Monday 4 June 2012

The Inaugural Lecture of Professor Paul Blackledge

Professor Paul Blackledge is to hold his Inaugural Lecture on Wednesday 13 June 2012 at the Rose Bowl, Leeds Met University City Campus at 17:30.

If you wish to attend please RSVP to: eventstream@leedsmet.ac.uk

Professor Paul Blackledge

Professor Paul Blackledge is a political theorist working within the classical Marxist tradition. His most recent works include a monograph, Marxism and Ethics: Freedom, Desire and Revolution, and a coedited collection, Virtue and Politics. In these books he articulated a Hegelian Marxist ethic through the lens of a neo-Aristotelian critique of liberalism and capitalism. The understanding of Marxism developed in these books builds upon arguments first presented in his second monograph, Reflections on the Marxist Theory of History, and in a series of related articles.
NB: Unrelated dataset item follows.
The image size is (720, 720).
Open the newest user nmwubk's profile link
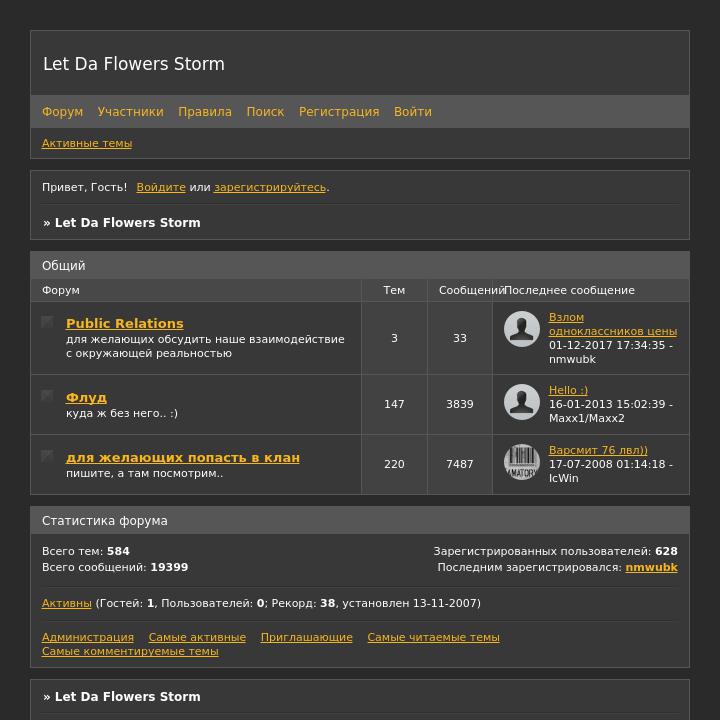(651, 567)
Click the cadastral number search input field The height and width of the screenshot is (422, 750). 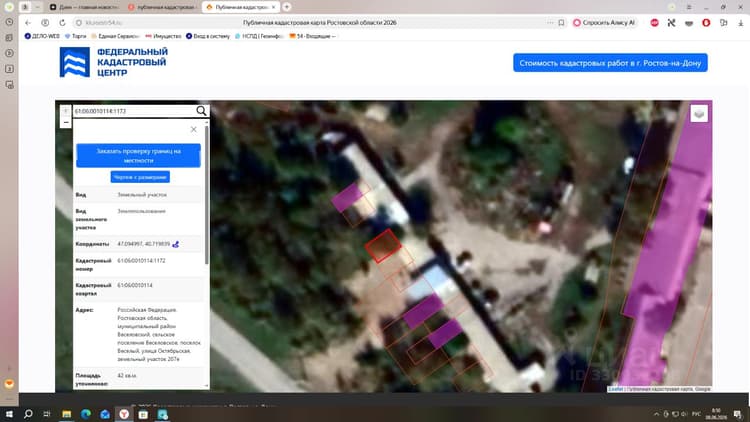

Beyond the Impasse of the Modern Moral
Point of View: Towards an Ethical Marxism

The lecture takes as its starting point Raymond Geuss’s claim that contemporary moral philosophy “has little to tell us about real politics”. According to Geuss this failure stems from the way that the Kantian colouration  of most modern normative theory informs a tendency to separate discussions of what ought to be from questions of what is. It is precisely because we live in a world in which ethics has been reduced to an emotivist caricature of itself that Marx was scathing in his criticisms of moral discourse. This has often led commentators to erroneously claim that he had no interest in ethical theory. The opposite is the case. It was because Marx understood the social basis for our emotivist culture that he was able to grasp that competing moral claims would tend towards incommensurability, and thus that moralistic politics would take the form of “impotence in action”. Unfortunately, because Marx’s critics largely naturalise the modern moral point of view they tend to interpret his rejection of the moral form as evidence either of a crude mechanical materialism or of simple incoherence. In contrast to these approaches, this lecture seeks to outline an interpretation of Marxism that is able to point beyond the impasse both of modern moral philosophy and of much of modern radical theory towards an ethically grounded criticism of, and alternative to, capitalism. Blackledge argues that, understood thus, Marxism provides indispensible resources for contemporary political theory (and practice).